静かな新春1月6日の昼近く、のんびりと床を抜け出しました。
部屋で寛いでいると、昼を過ぎて窓の外に雪が降り始めました。
今日は酒に疲れた胃と体を休めるつもりでしたが、雪が降り始めたのを見て、急いで身支度を整え、小石川植物園へと車を走らせました。
桜園の端に立つと、見慣れた景色の染井吉野がモノトーンに染まっていました。
明治29(1896)年に平瀬作五郎によってイチョウ精子が発見され、世界の学会に大きな反響を起こしたイチョウの巨木が、鈍色の空の下で見事な輪郭を際立たせます。
振り返ると、100m以上も続くイロハモミジの並木(通称カエデ並木)の錦秋を彩り、役目を終えて散り落ちた紅の枯葉が、雪を被ります。

=====

依頼 1 | 記録のうち、「Expand the Status filter dropdown」を含む行から「Looking at the screenshot, I should point(217,62).」を含む行までを、両端の行も含めてそのまま再現してください。画像は省いてください。

データセット |

=====

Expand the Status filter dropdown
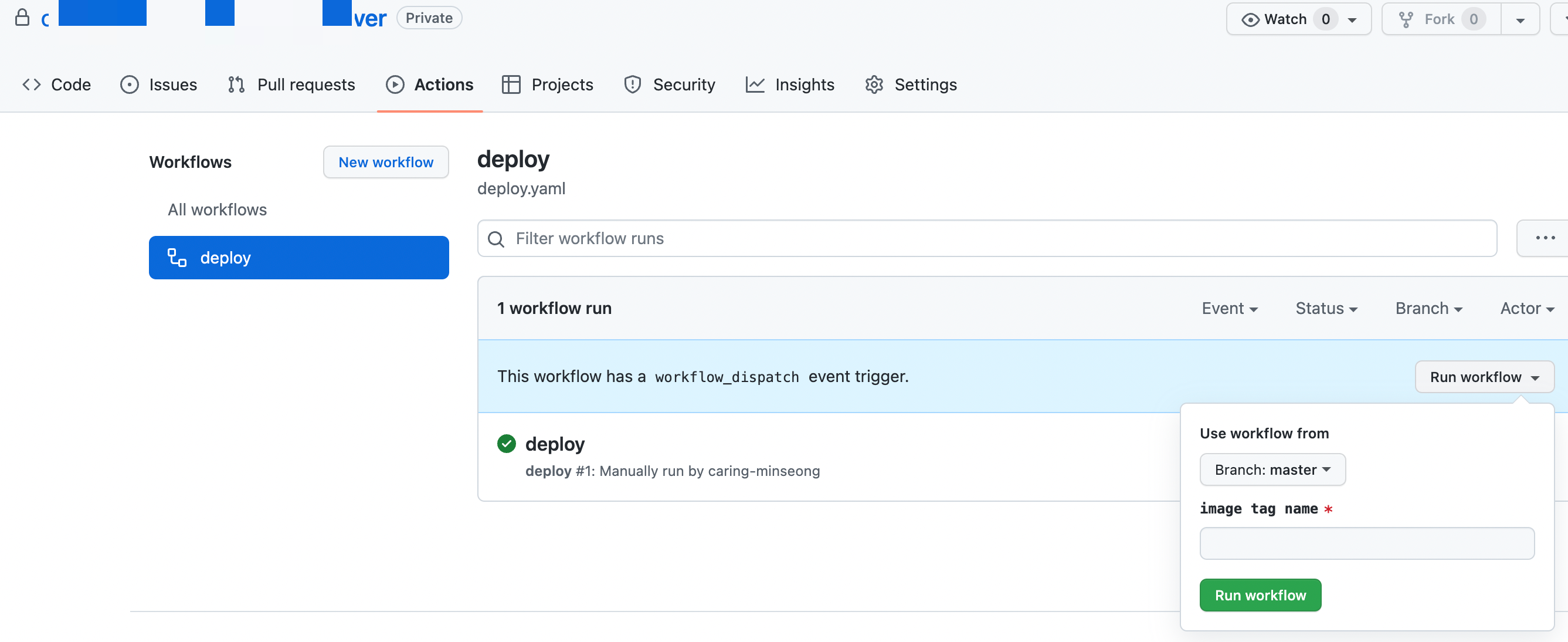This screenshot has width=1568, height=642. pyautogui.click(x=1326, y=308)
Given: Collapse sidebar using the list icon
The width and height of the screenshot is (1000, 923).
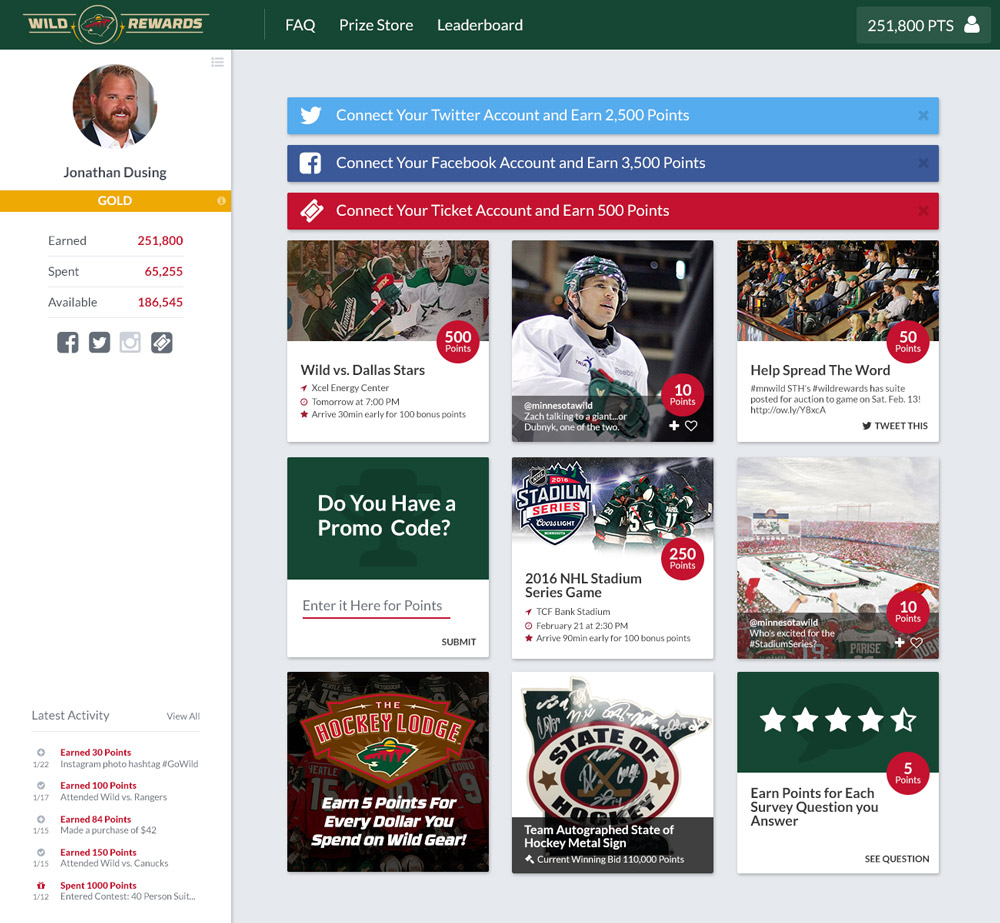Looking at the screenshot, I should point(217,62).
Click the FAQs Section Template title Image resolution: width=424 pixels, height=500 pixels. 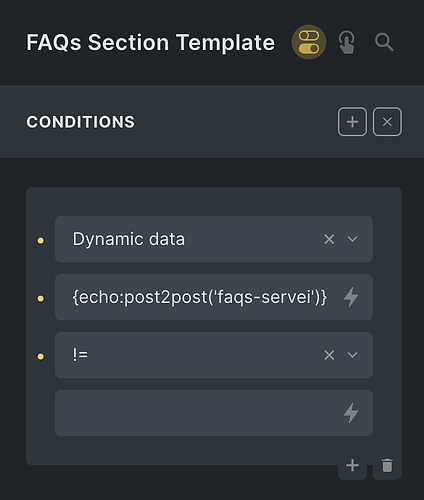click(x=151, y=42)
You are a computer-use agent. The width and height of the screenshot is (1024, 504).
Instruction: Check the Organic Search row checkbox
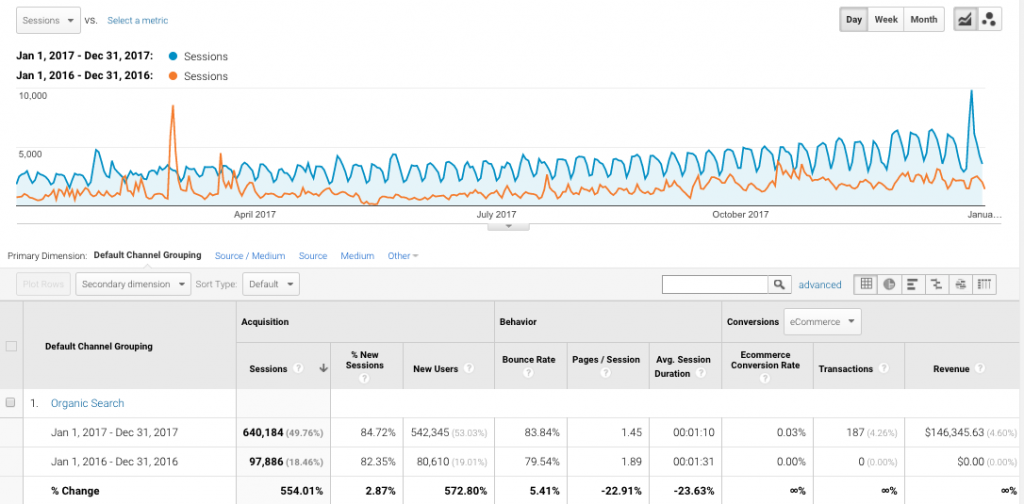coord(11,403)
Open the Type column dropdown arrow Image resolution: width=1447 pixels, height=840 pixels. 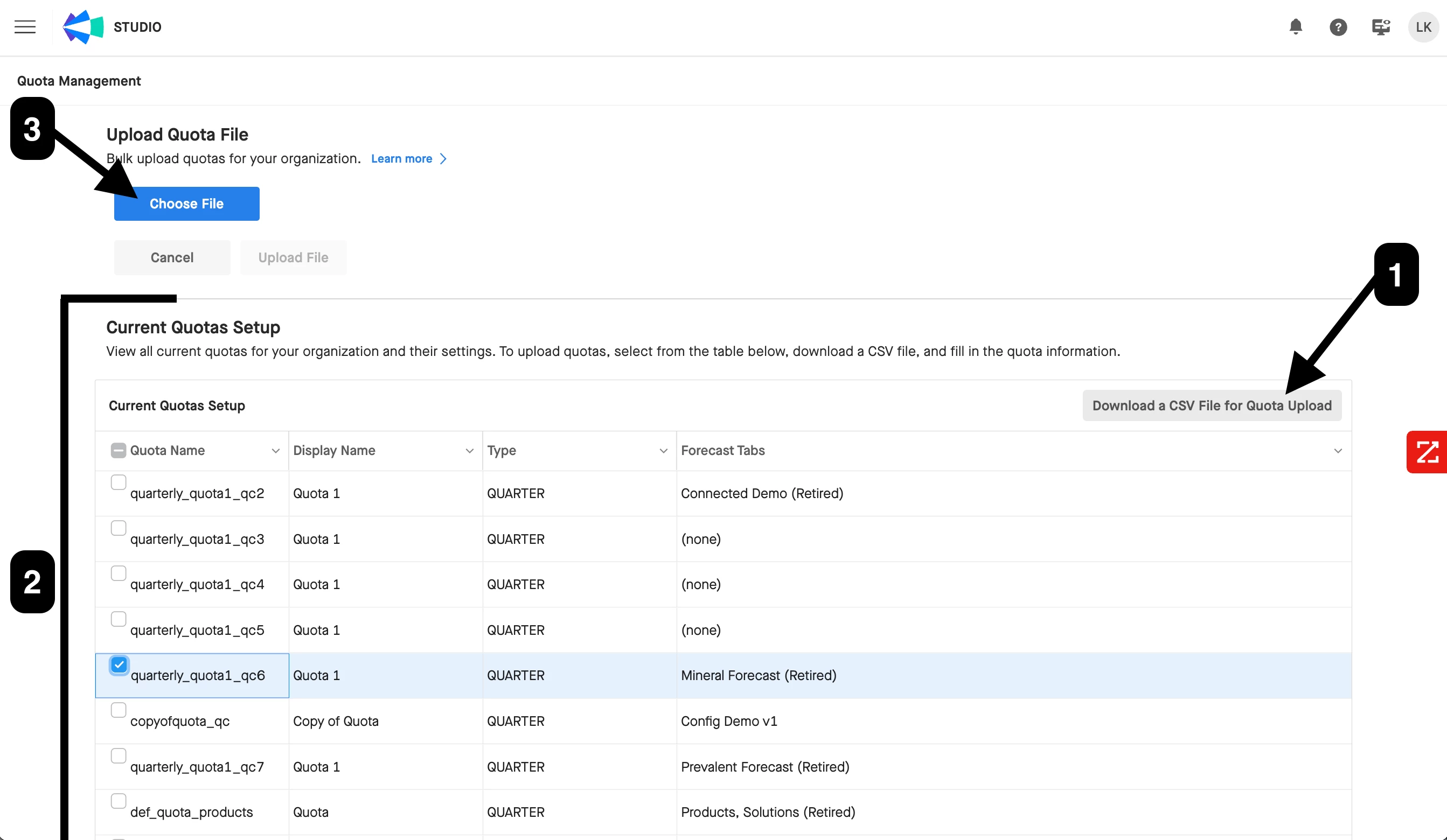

=====

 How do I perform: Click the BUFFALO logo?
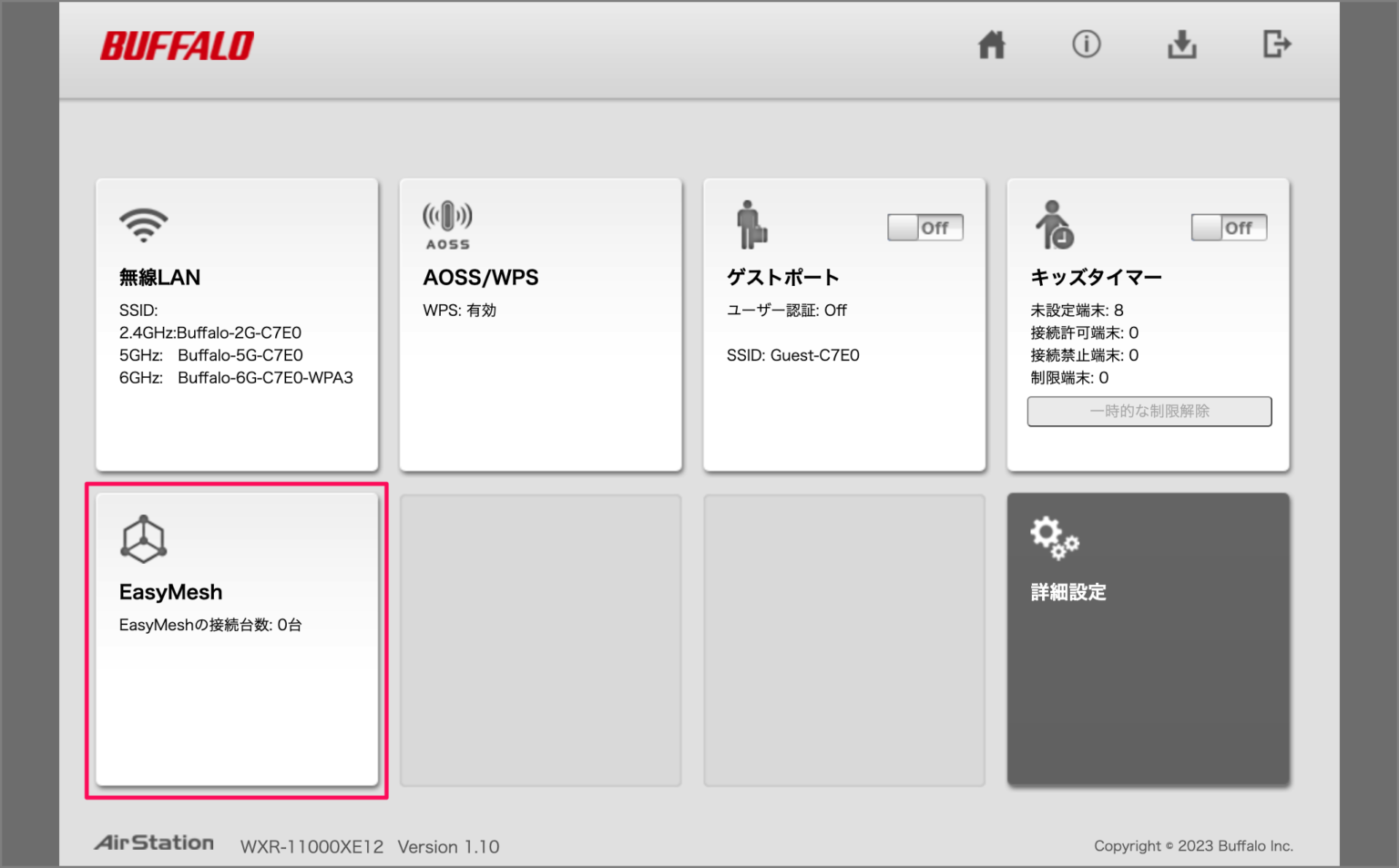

=====

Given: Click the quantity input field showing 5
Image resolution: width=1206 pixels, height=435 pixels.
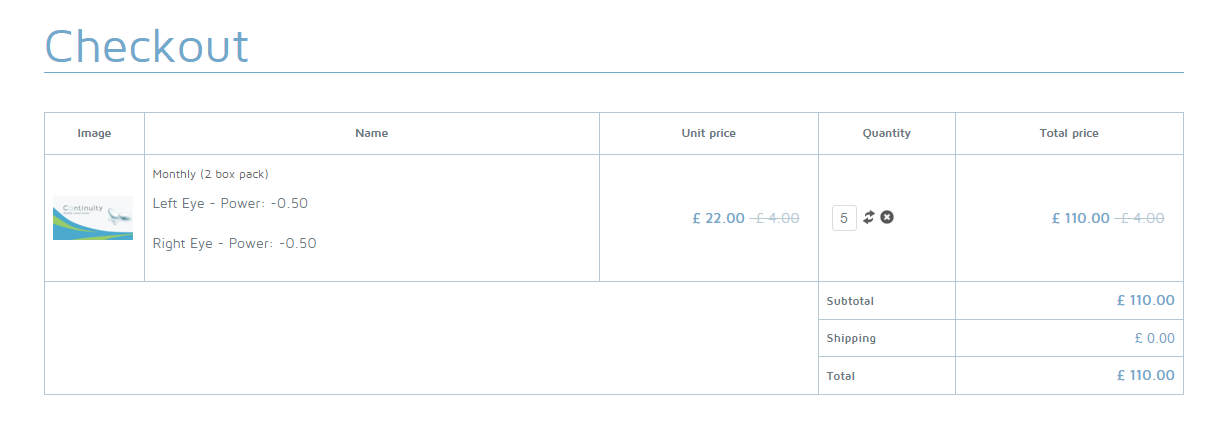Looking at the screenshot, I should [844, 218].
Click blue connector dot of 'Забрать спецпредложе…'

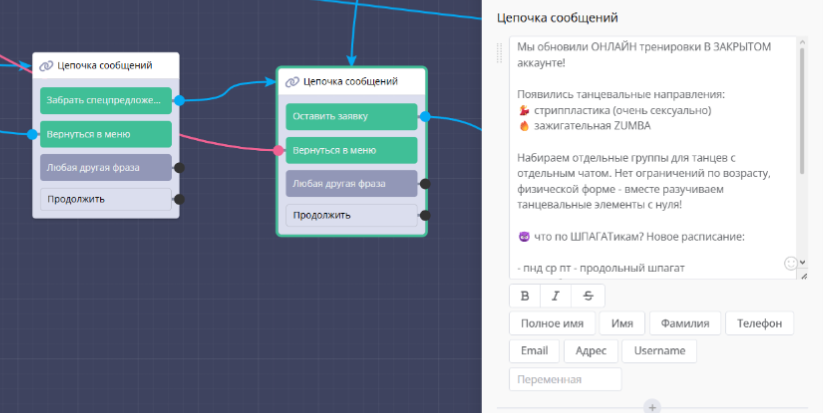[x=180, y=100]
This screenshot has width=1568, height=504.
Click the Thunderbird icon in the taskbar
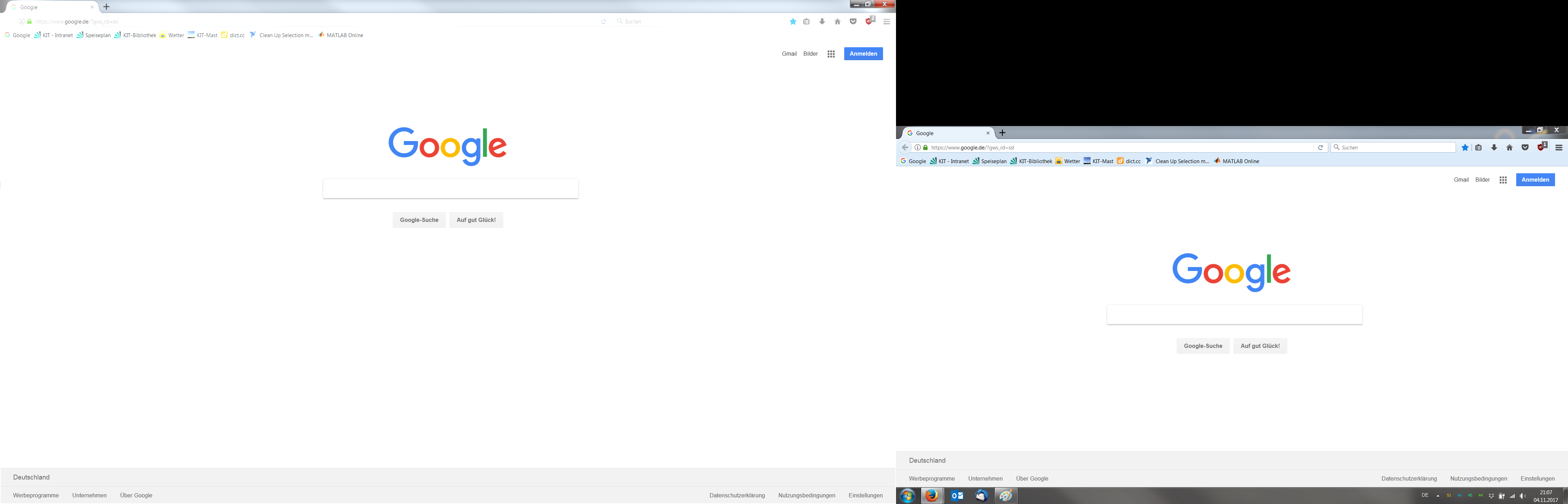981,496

=====

依頼 2 | 原文によると、明治29(1896)年にイチョウ精子を発見したのは誰ですか。

解答 1 |
Expand the Status filter dropdown
This screenshot has width=1568, height=642. pyautogui.click(x=1326, y=308)
Given: Collapse sidebar using the list icon
The width and height of the screenshot is (1000, 923).
Looking at the screenshot, I should point(217,62).

解答 2 | 平瀬作五郎です。